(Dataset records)
══════════════════════════════
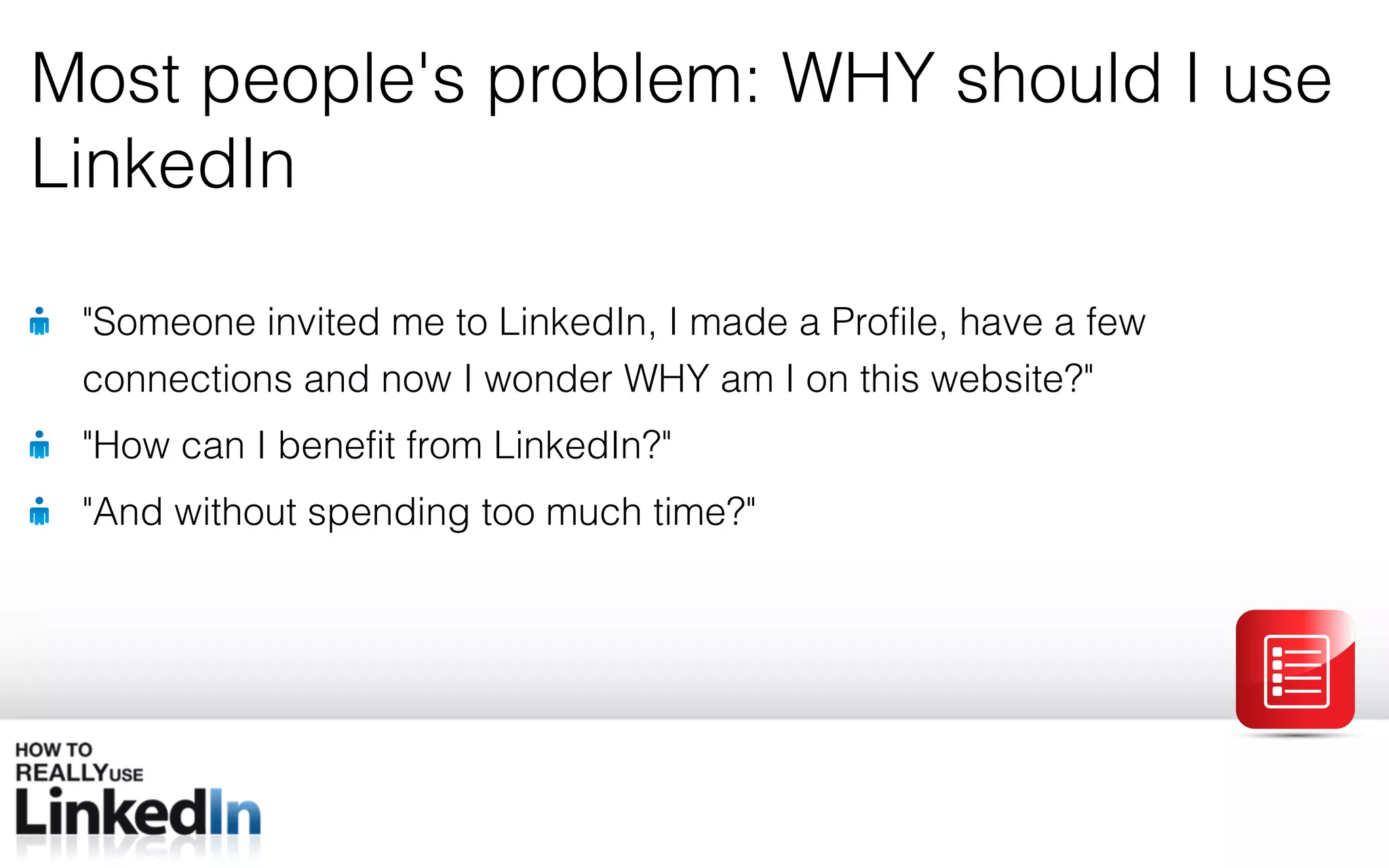Select the slide title "Most people's problem"
1389x868 pixels.
(393, 79)
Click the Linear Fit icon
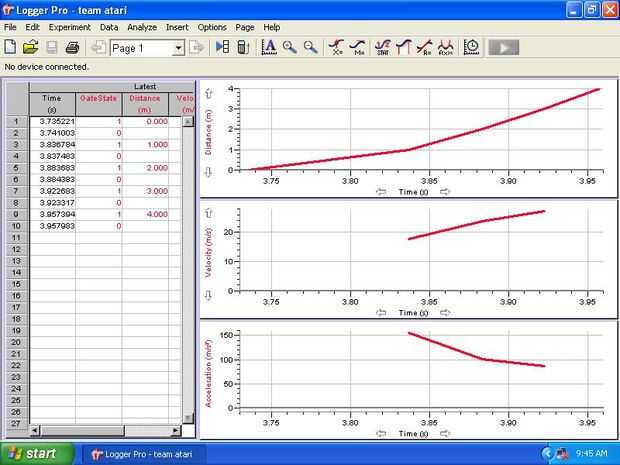This screenshot has height=465, width=620. click(424, 47)
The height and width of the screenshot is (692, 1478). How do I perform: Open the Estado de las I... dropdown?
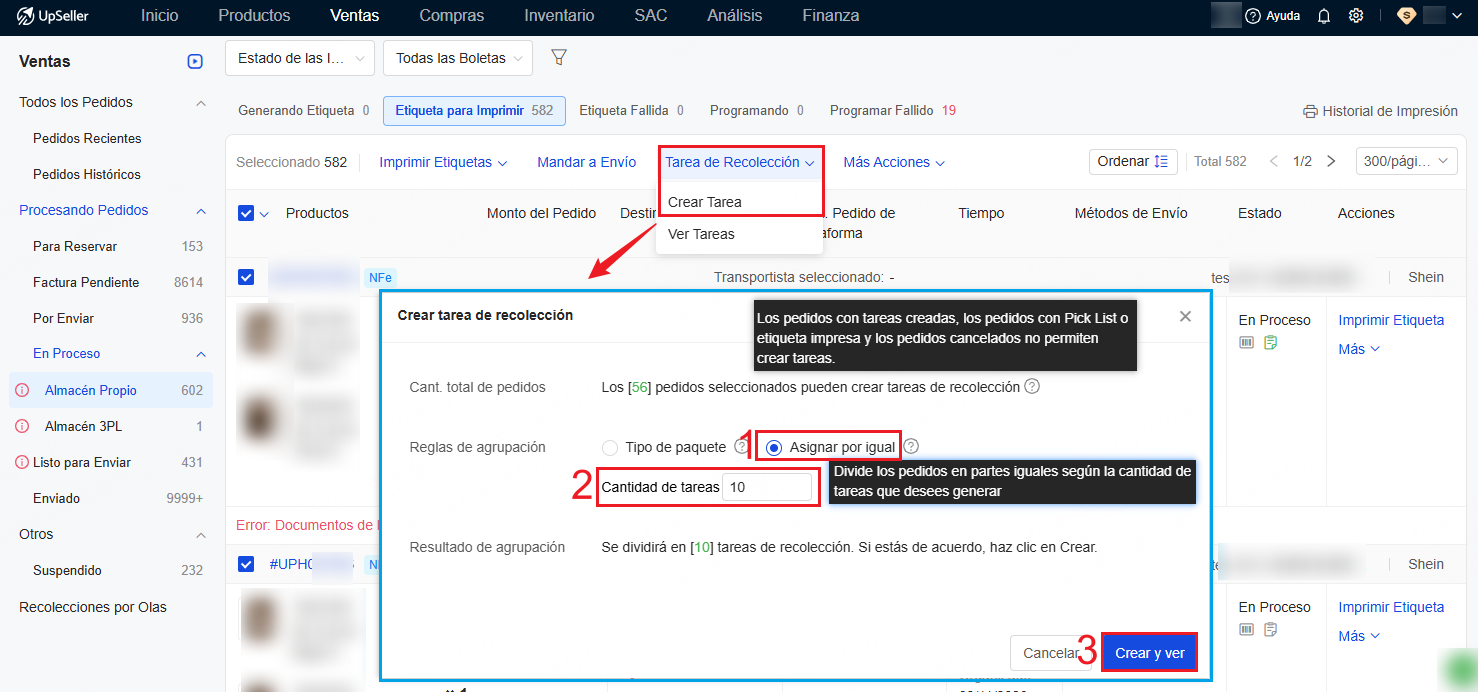tap(300, 58)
══════════════════════════════
### [Required action]
Output the span from the line with "Click the Linear Fit icon" through the last line of the data, inclusive and exact, and omit every picture.

### [Task solution]
Click the Linear Fit icon
This screenshot has height=465, width=620. click(424, 47)
The height and width of the screenshot is (692, 1478). How do I perform: Open the Estado de las I... dropdown?
tap(300, 58)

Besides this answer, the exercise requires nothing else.